Big data could help community colleges better predict how industries are changing so they can tailor their IT courses and other programs. After all, if Amazon can forecast what consumers will buy and prestock items in their warehouses to meet the expected demand, why can’t colleges do the same thing when planning their curricula, using predictive analytics to make sure new degree or certificates programs are started just in time for expanding job opportunities?
That’s the argument made by Gordon Freedman, president of the nonprofit National Laboratory for Education Transformation. He’s part of a new center that will do just that, by building a data warehouse that brings together up-to-date information on what skills employers need and what colleges currently offer—and then applying artificial intelligence to attempt to predict when sectors or certain employment needs might be expanding.
He calls the approach “opportunity engineering,” and the center boasts some heavy-hitting players to assist in the efforts, including the University of Chicago, the San Diego Supercomputing Center and Argonne National Laboratory. It’s called the National Center for Opportunity Engineering & Analysis.
Ian Roark, vice president of workforce development at Pima Community College in Arizona, is among those eager for this kind of “opportunity engineering” to emerge.
He explains when colleges want to start new programs, they face a long haul—it takes time to develop a new curriculum, put it through an internal review, and then send it through an accreditor.
“Sometimes by the time we get all that done, the market has shifted or the employer has up and moved away,” Roark says. “What’s happened over time is that colleges have become very risk-averse to starting new programs because of the time it takes to get it going—and then there’s not really a great certainty that that investment is going to pay off.”
Other players are already trying to translate the job market into a giant data set to spot trends. LinkedIn sits on one of the biggest troves of data, with hundreds of millions of job profiles, and ambitions to create what it calls the “economic graph” of the economy. But not everyone is on LinkedIn, which attracts mainly those in white-collar jobs. And companies such as Burning Glass Technologies have scanned hundreds of thousands of job listings and attempt to provide real-time intelligence on what employers say they’re looking for. Those still don’t paint the full picture, Freedman argues, such as what jobs are forming at companies.
“We need better information from the employer, better information from the job seeker and better information from the college, and that’s what we’re going after,” Freedman says.
Land of Opportunity?
The first step is to better integrate the datasets that do exist, says Ioana Marinescu, assistant professor of economics at the University of Chicago’s Harris School of Public Policy. “There is a lack of coordination between the different actors,” she argues. “Right now we don't have a tool that fully connects the labor market with the skill and educational institutions all in a one-stop shop.

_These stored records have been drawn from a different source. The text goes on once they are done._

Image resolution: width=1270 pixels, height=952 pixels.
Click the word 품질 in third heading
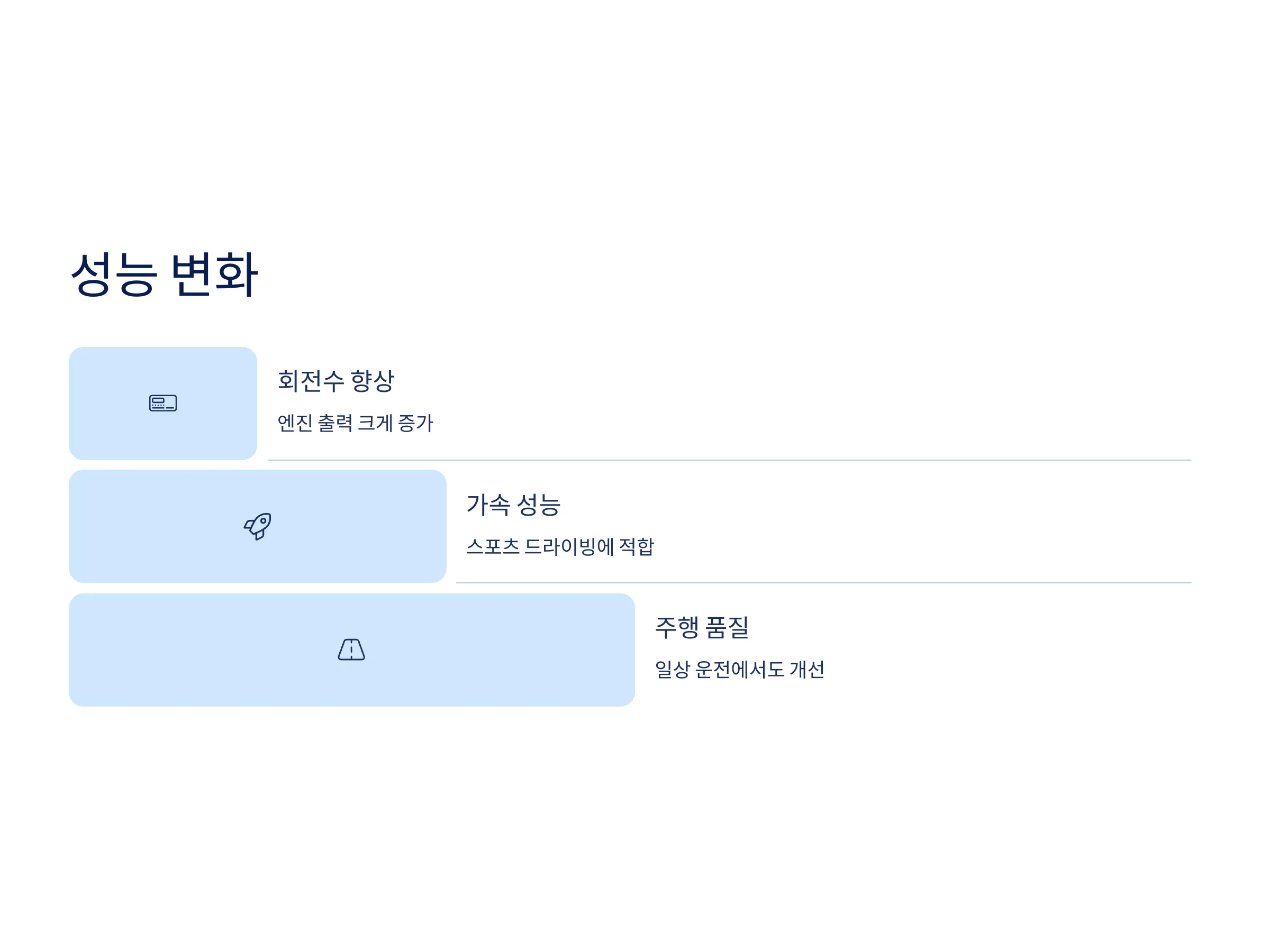(727, 627)
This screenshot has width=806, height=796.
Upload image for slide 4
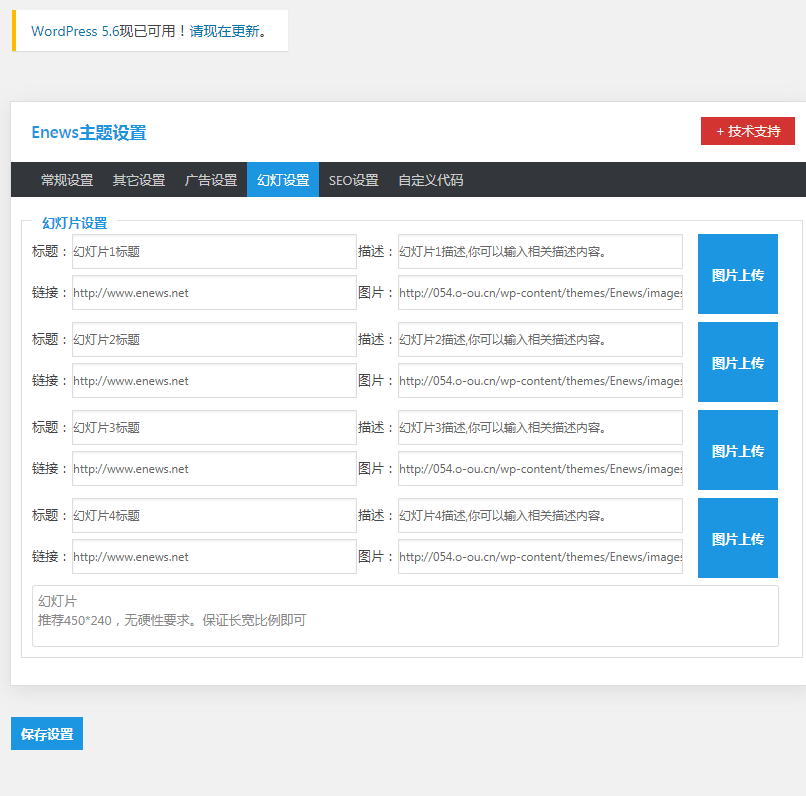pos(737,538)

This is what we have the ambition to do.”
She says that the center’s data could also be used to build tools for students, so they could better understand what courses and programs best lead to jobs.

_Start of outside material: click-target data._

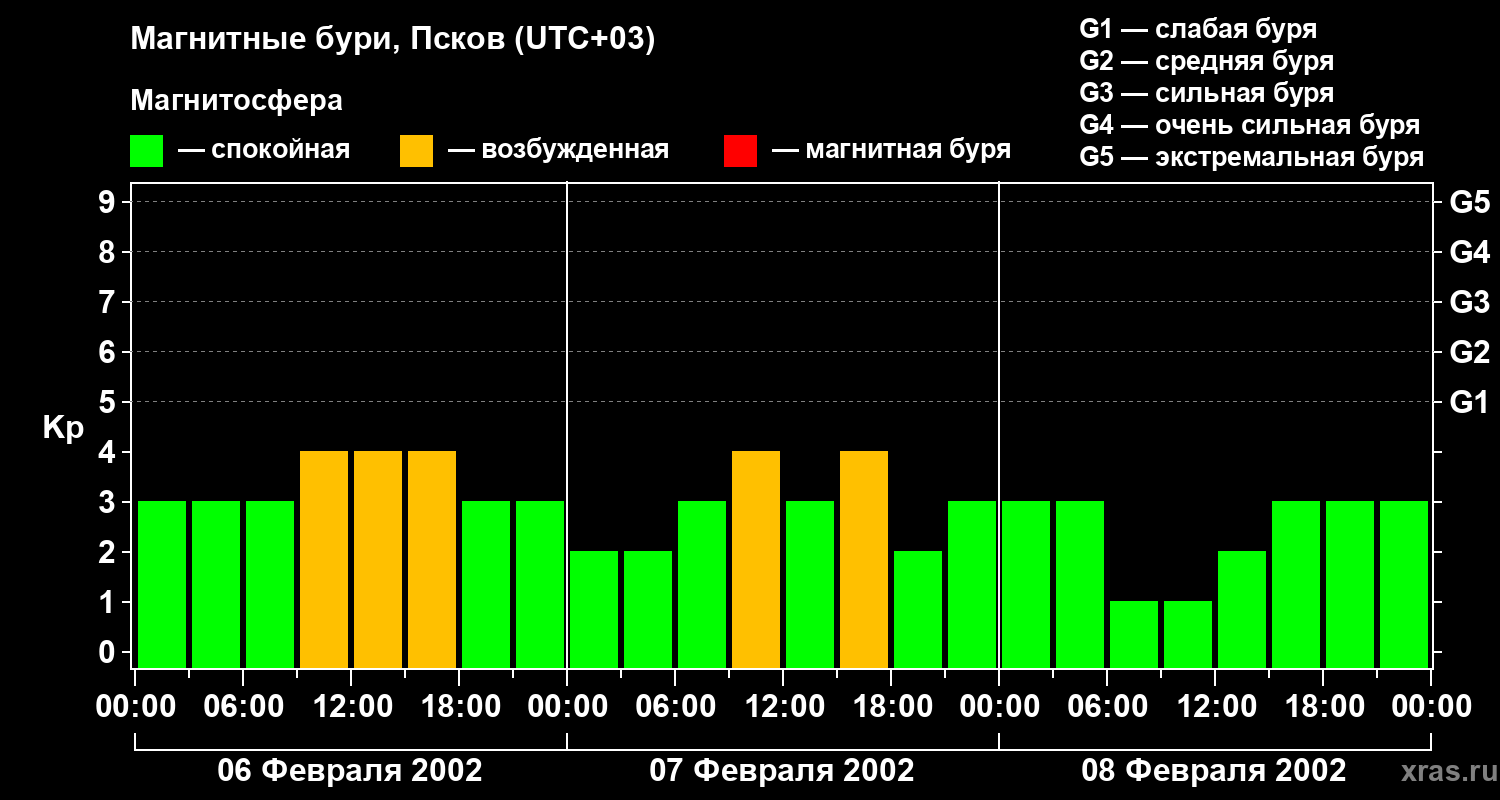The image size is (1500, 800).
Task: Click the green 'спокойная' legend swatch
Action: 146,151
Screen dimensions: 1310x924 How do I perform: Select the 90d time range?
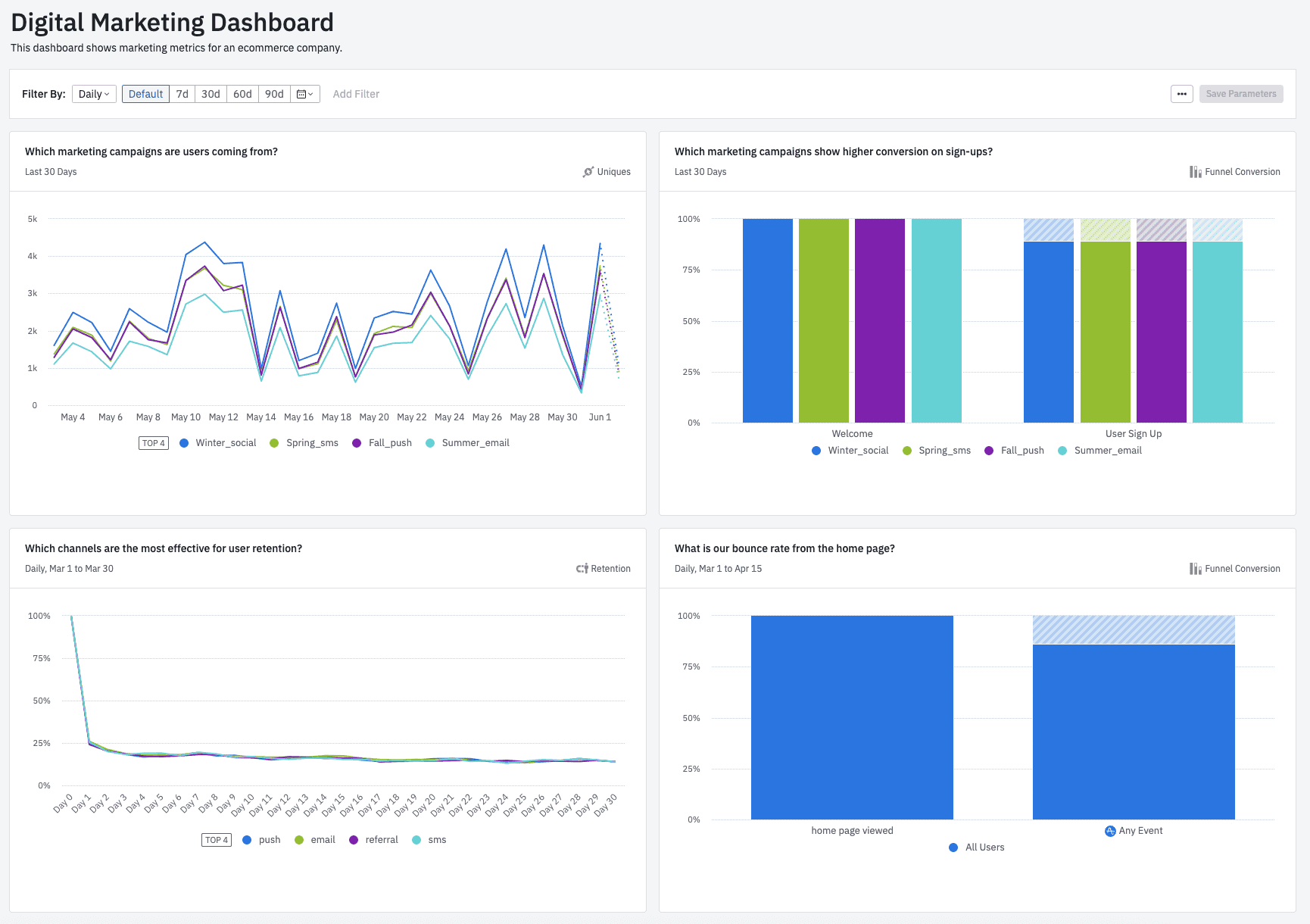click(273, 93)
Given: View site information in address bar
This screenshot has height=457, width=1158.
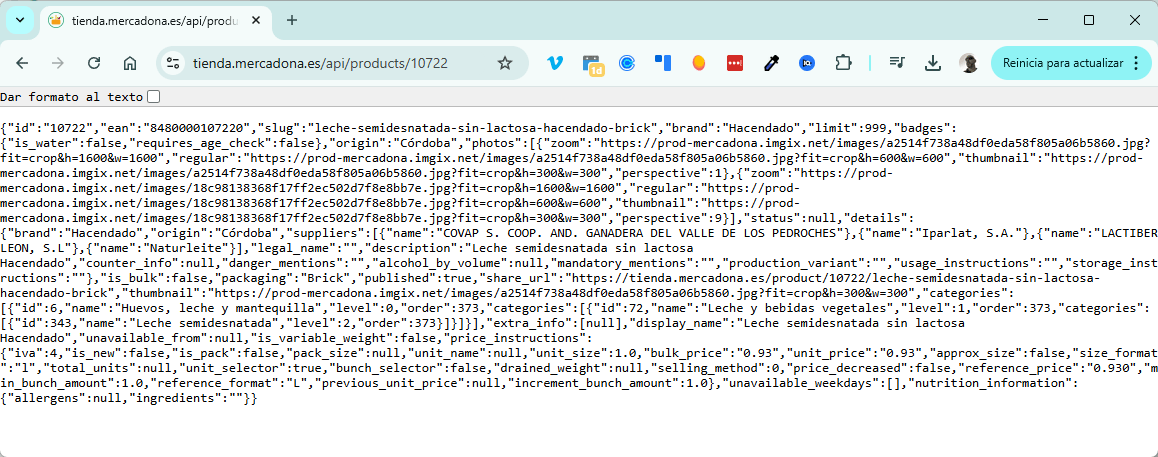Looking at the screenshot, I should [173, 63].
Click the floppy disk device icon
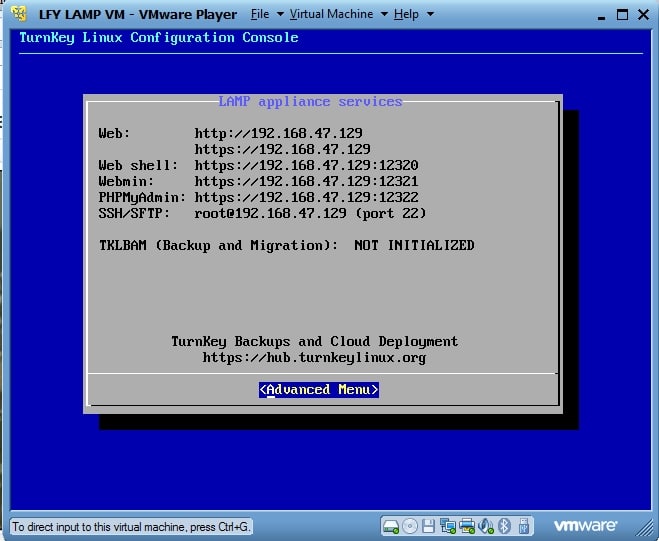This screenshot has height=541, width=659. coord(428,526)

And the data could be a boon to scholars like Marinescu who are analyzing labor markets. “There is a question, is this country still a land of opportunity?” she says. “That’s what economists have been asking lately and trying to understand how opportunities are created, especially for disadvantaged students and communities.”
Details of the center, which was announced today, are still being worked out, and the grand ambition will face plenty of challenges. First of all it has to convince those that hold the data to share it. One idea is to ask community colleges to upload detailed information about all of their relevant course offerings to the center’s data warehouse, and Freedman says they are talking to groups like the League for Innovation in the Community College to try to help get buy-in from colleges.

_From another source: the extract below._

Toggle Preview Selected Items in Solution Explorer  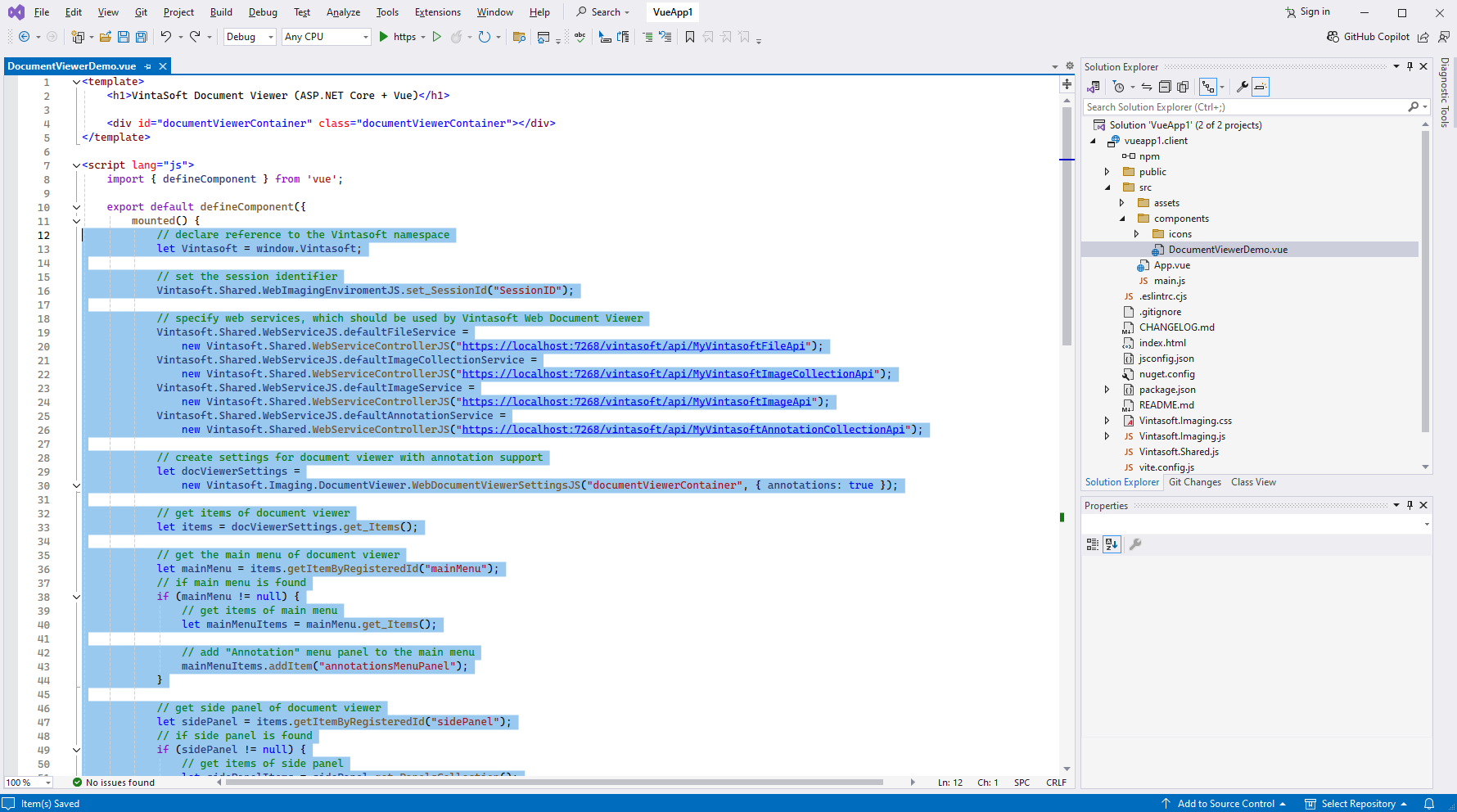click(x=1261, y=87)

Finding a sustainable way to pay for the effort will also be a challenge. So far the work is funded largely by grants, some of which were already underway but will now be coordinated through the new center.
And then there’s the challenge of making accurate predictions of where something as complicated as the job market is heading.
“Just like predicting an election you can’t say that this is actually going to happen,” Freedman admits. “But if you look at the patterns, you can get a better idea.”